07Mar

The Financial Conduct Authority (FCA) has published the rulebook that consumer credit firms will need to comply with when it takes over as consumer credit regulator on April 1. As expected, the final rules are very similar to the proposals on which the FCA has consulted in recent months. The regulator says that “those who responded generally welcomed our approach.”

The policy statement issued by the FCA runs to some 646 pages, of which approximately 500 are taken up by the consumer credit rulebook itself, known as CONC. Firms should not be daunted by the size of the document though, and should ensure that they read at least the executive summary, together with any chapters of the accompanying guidance which relate specifically to their business area. The executive summary includes Table 1.1, which shows a summary of the new rules and indicates which have changed since the start of the consultation and which have not.

For most firms, the rulebook is based around the requirements of the Consumer Credit Act and the guidance of former regulator the Office of Fair Trading (OFT). However, payday lenders and debt managers will be subject to new requirements.

The FCA uses the term high cost short-term credit, or HCSTC, to describe payday lenders and similar companies. Lenders will need to submit regular data reports to the FCA, there will be a limit of two both on the number of times a loan can be rolled over and the number of times Continuous Payment Authority (CPA) can be used in an attempt to recover a loan, lenders will be expressly forbidden from placing pressure on a borrower not to cancel a CPA, borrowers in difficulty will need to be provided with information about debt advice and advertisements will need to carry a risk warning. This risk warning is the subject of the most significant change to have resulted from the consultation – instead the required risk warning is much shorter and reads: “Late repayment can cause you serious money problems. For help, go to moneyadviceservice.org.uk.”
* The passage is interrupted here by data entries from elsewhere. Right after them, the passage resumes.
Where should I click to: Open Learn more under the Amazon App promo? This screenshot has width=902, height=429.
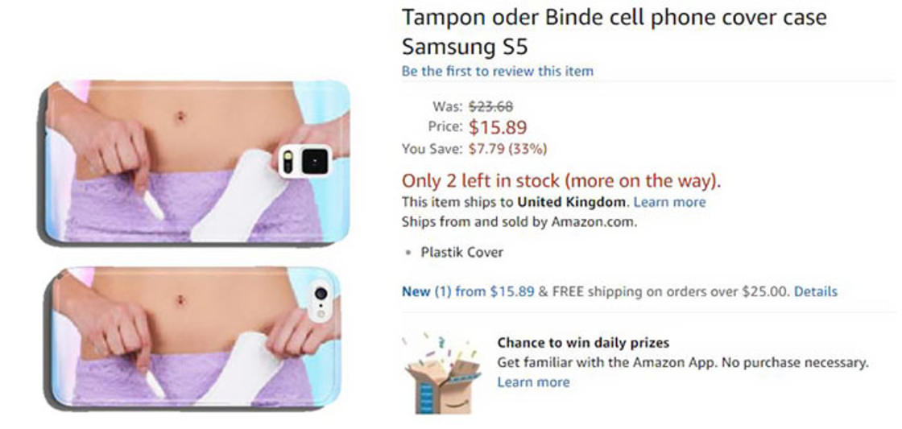click(532, 382)
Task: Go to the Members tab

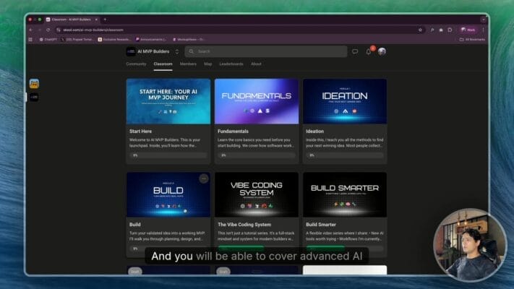Action: (x=188, y=64)
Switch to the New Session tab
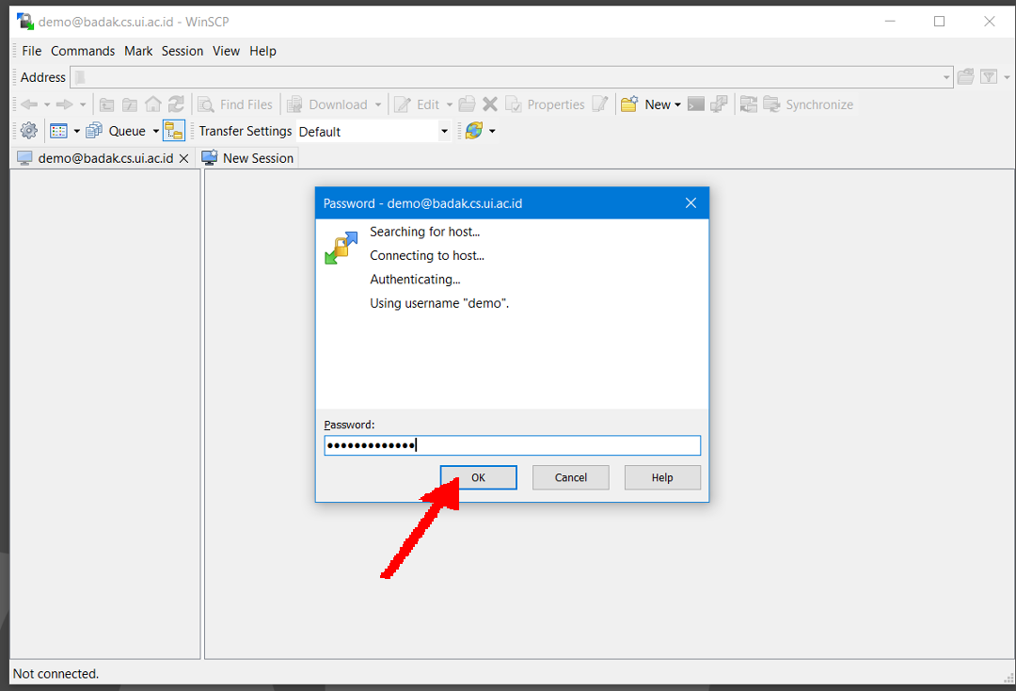 click(x=248, y=158)
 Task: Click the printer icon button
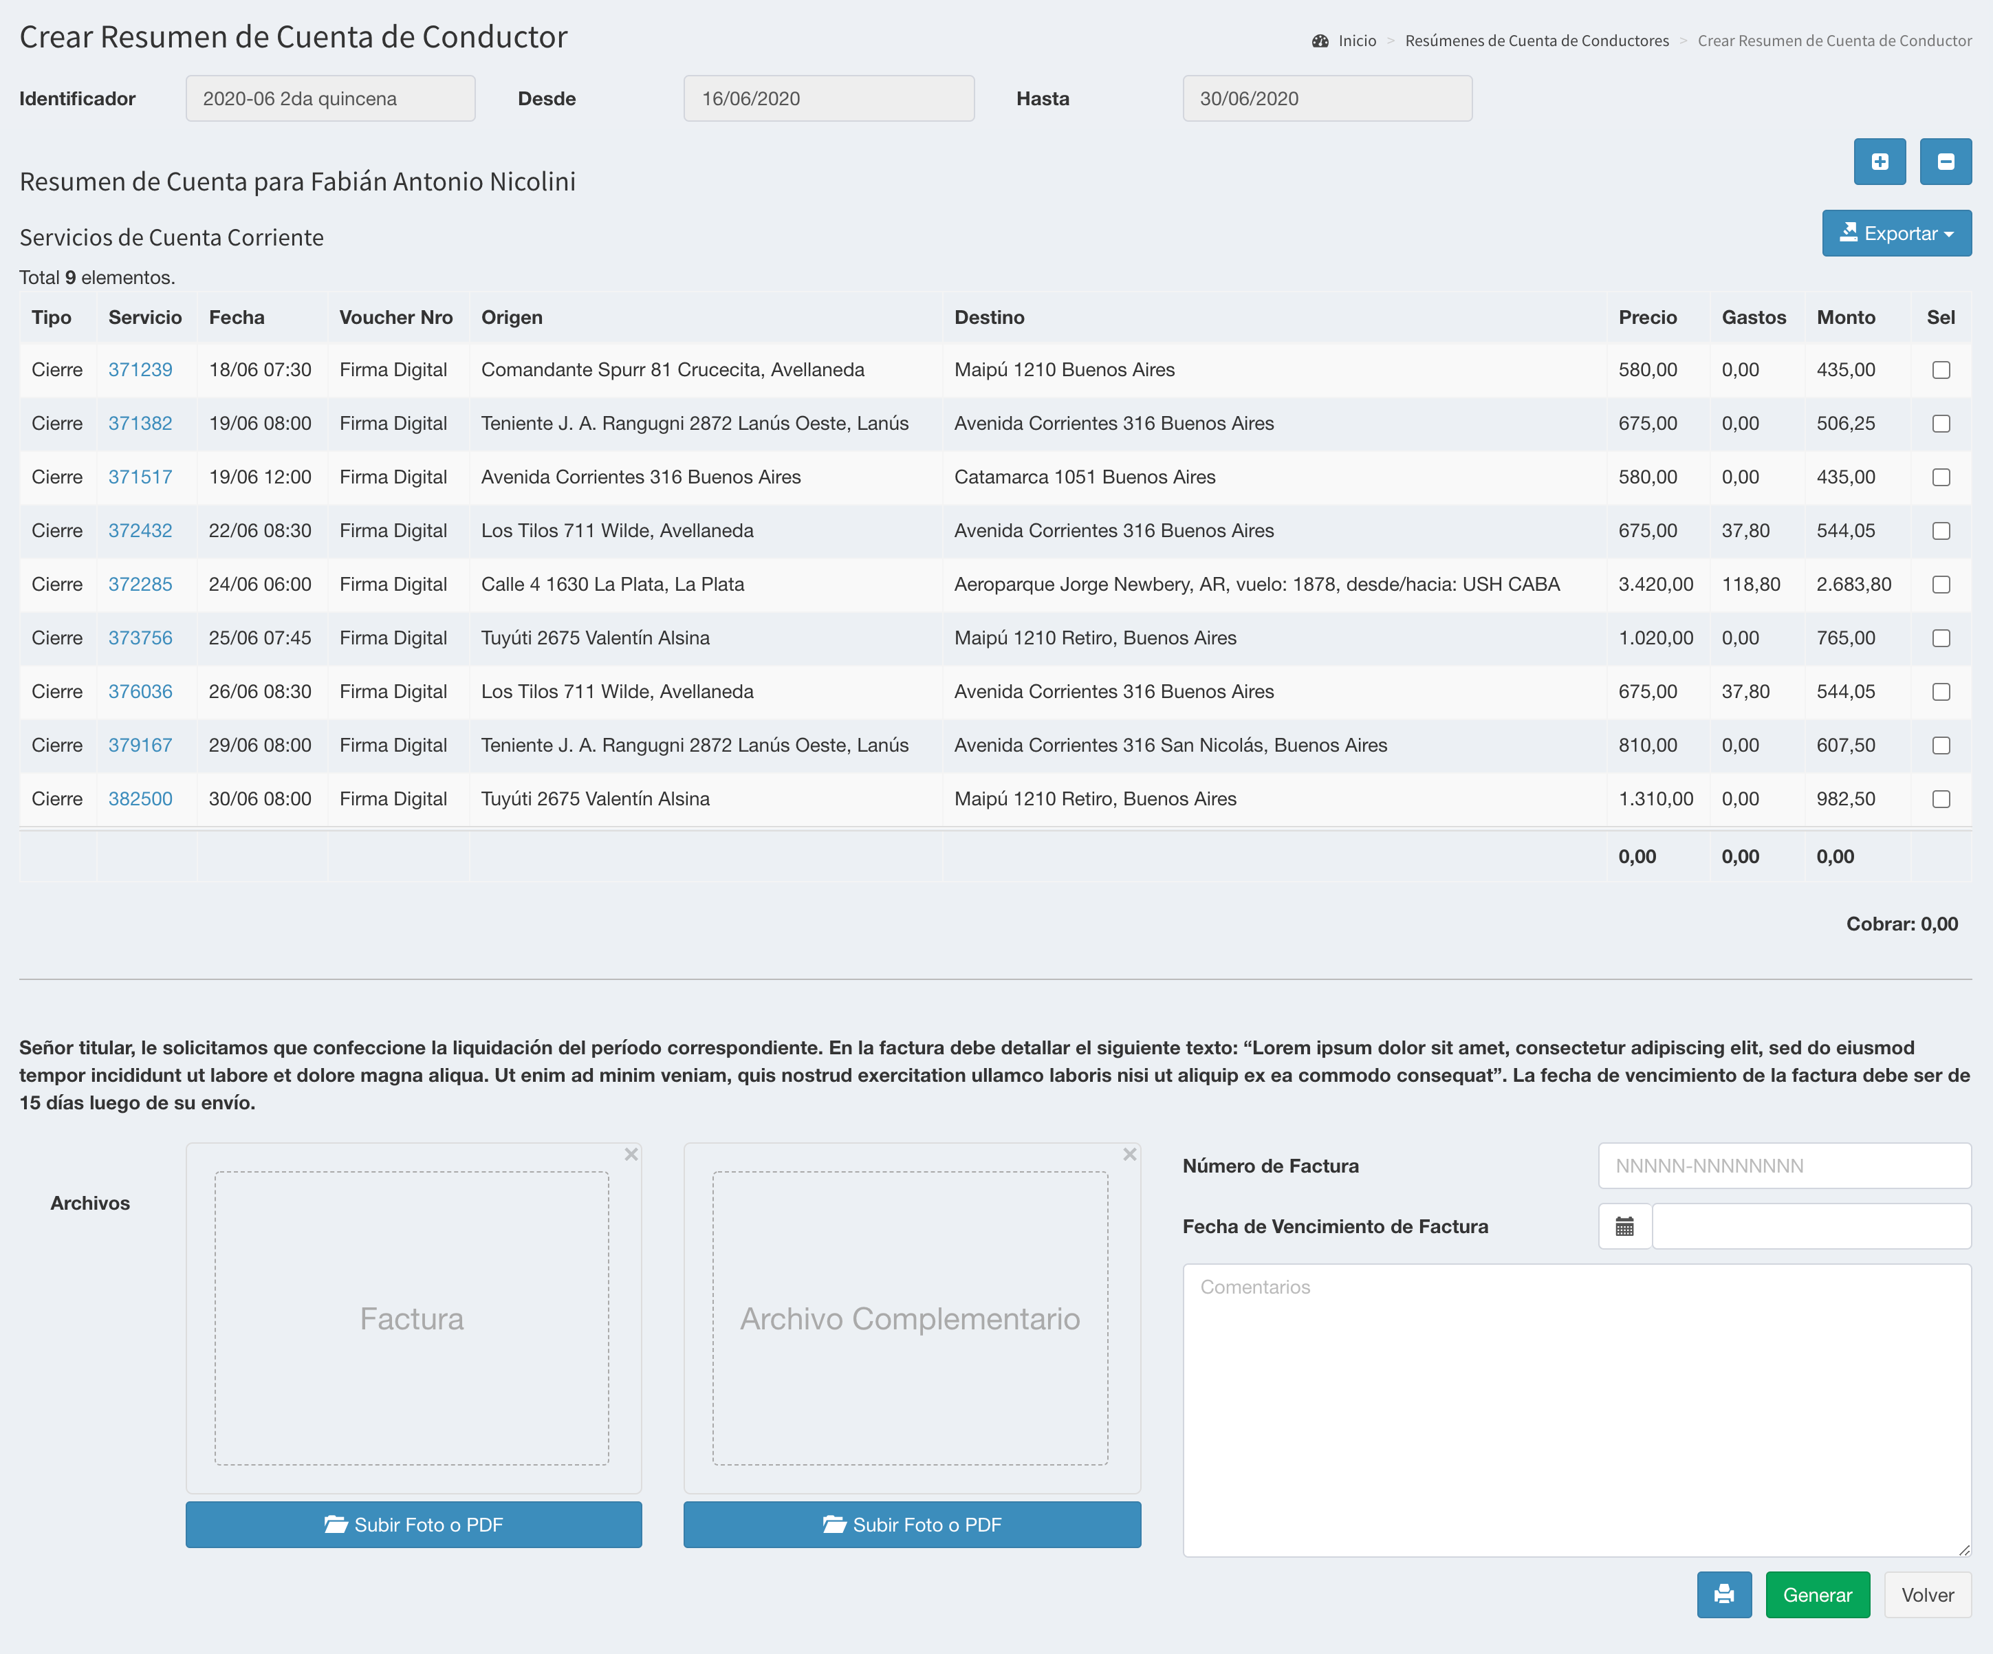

Debt managers will be subject to new requirements regarding the handling of client money, and will also need to direct customers to sources of free advice in certain circumstances.
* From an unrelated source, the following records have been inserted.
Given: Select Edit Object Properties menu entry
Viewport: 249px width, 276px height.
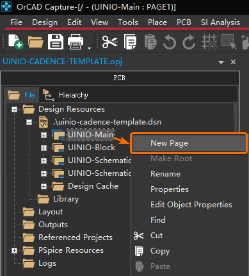Looking at the screenshot, I should (191, 205).
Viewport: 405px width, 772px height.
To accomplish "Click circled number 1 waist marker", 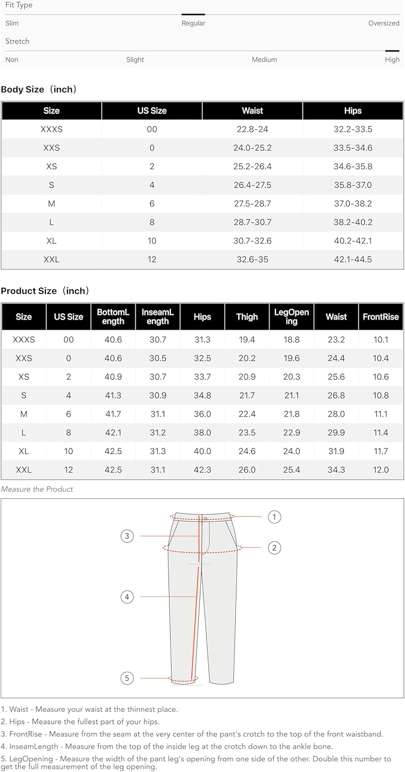I will [x=275, y=517].
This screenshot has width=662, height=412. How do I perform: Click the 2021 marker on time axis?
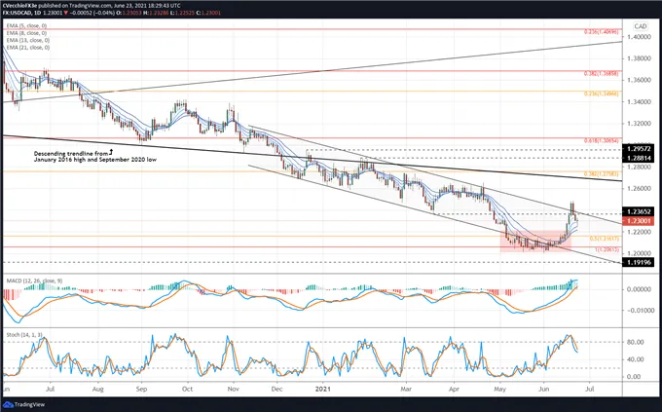322,389
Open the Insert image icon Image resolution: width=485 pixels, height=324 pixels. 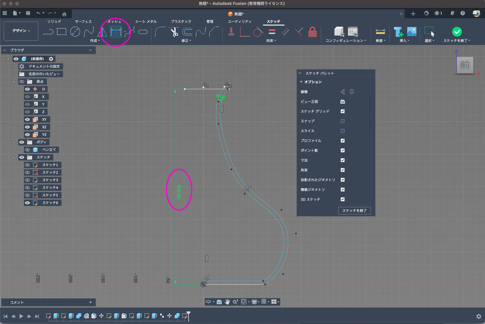(x=412, y=32)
The requirements for payday lenders relating to rollovers, CPA and the risk warning (other than for online and electronic promotions) will come into force on July 1, however the risk warning requirement will apply for online and electronic promotions from April 1. All firms will be allowed a six-month transition period, where the FCA has said it will only take enforcement action for issues occurring prior to October 1 2014 if the firm was in breach of the requirements of the OFT.
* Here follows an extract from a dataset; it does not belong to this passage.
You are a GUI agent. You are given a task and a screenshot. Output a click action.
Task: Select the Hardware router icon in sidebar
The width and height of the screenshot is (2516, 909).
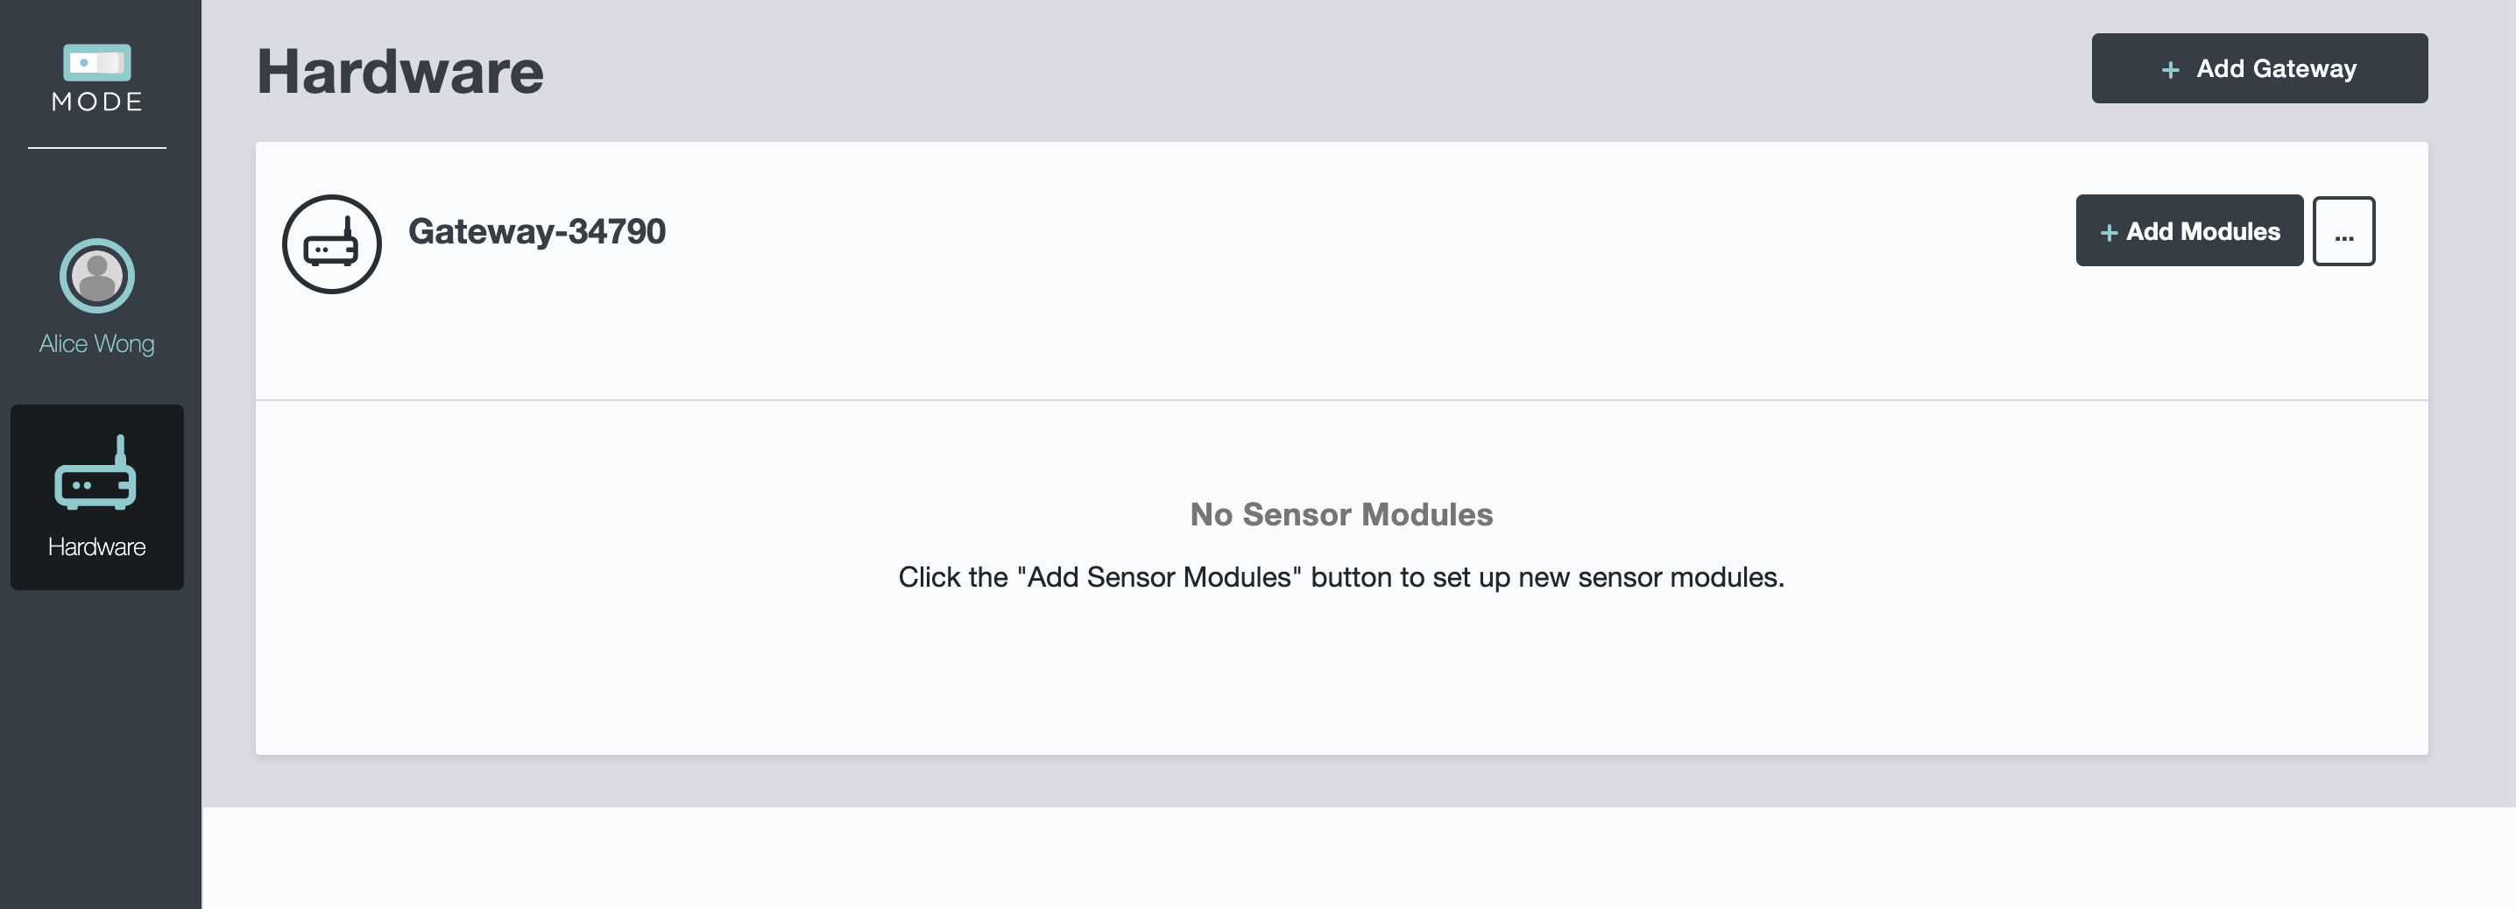(x=96, y=473)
In addition to the detailed rules in the CONC sourcebook, credit firms will need to comply with the 11 FCA Principles for Business, which include the need to treat customers fairly, the need to conduct business with integrity and the need to provide clear and not misleading information at all times.

The FCA has more resources than the OFT and can impose a wider range of penalties for non-compliance. It says that firms “should feel the difference under our regime from day one.”

Credit firms have only weeks left to apply for ‘interim permission’ from the FCA, which will be required in order to continue conducting credit activities after April 1.